One downside of short patent periods for drugs in Western countries, however, is that the largest pharmaceutical companies focus their R&D efforts even more on products with the most commercial potential in rich countries, rather than those that would have the widest human health benefit.
The cost-benefit permutations of gains to the greater good, creativity, and the economy from stringent enforcement of intellectual property rights, are therefore always open to debate.
It is interesting then to reflect on those inventors who have chosen to give away great ideas and concepts which have proved to have wide (and massive) commercial applications. Their reasons have varied. Sometimes, it was to create an industry standard (the inventors of MIDI – the Musical Instrument Digital Interface for instruments and computers), sometimes because they thought the idea would not be realised in their lifetime (concept papers for communications satellites) and sometimes they did it for political reasons (the creator of the famous chicken foot circle peace symbol).

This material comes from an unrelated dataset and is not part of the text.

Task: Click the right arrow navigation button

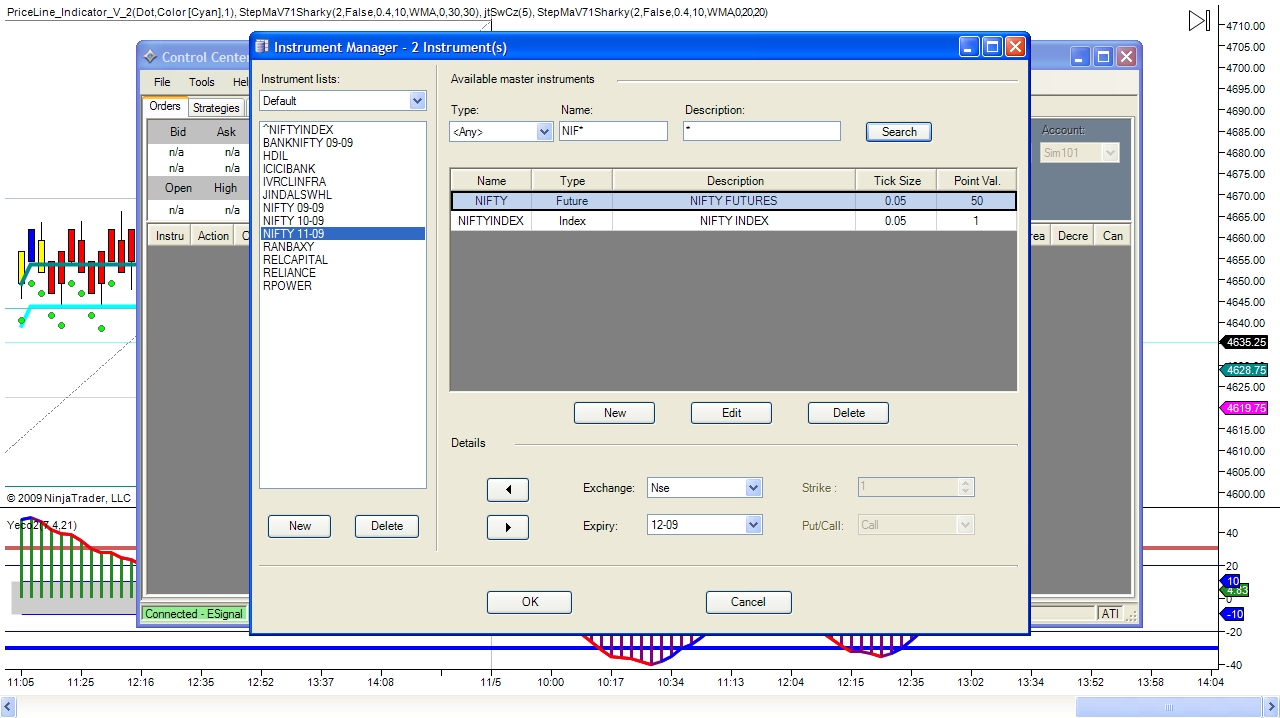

I’m not going to share their names, because thanks to Wikipedia and the world wide web, which were also freely shared by their inventors, they can easily be looked up on a computer ...
As the popularity of open source software and Creative Commons style licences continues to show, many inventors and innovators have a strong sense of altruism in wanting to share their insights for the common good. The world undoubtedly benefits from such people.
As Newton famously popularised, civilisation, progress, and science are built by standing on the shoulders of giants. Nobody knows the names of the persons who first invented the wheel, or discovered which foods are safe to eat, but everyone owes them a thank you.
But this fact in itself is not reason enough to allow lax enforcement of intellectual property rights. Bangladesh, like other countries adapting to globalisation, will have to participate in a balancing act to bring its laws and practices up to date. So long as laws to reward inventors are pragmatic, proportional, and accountable to democratic scrutiny, they will benefit both individual innovators and society at large.
However much we can all applaud the generosity and humility of individuals who choose to give their ideas away, we must not forget that even the most victimless forms of piracy are a form of theft.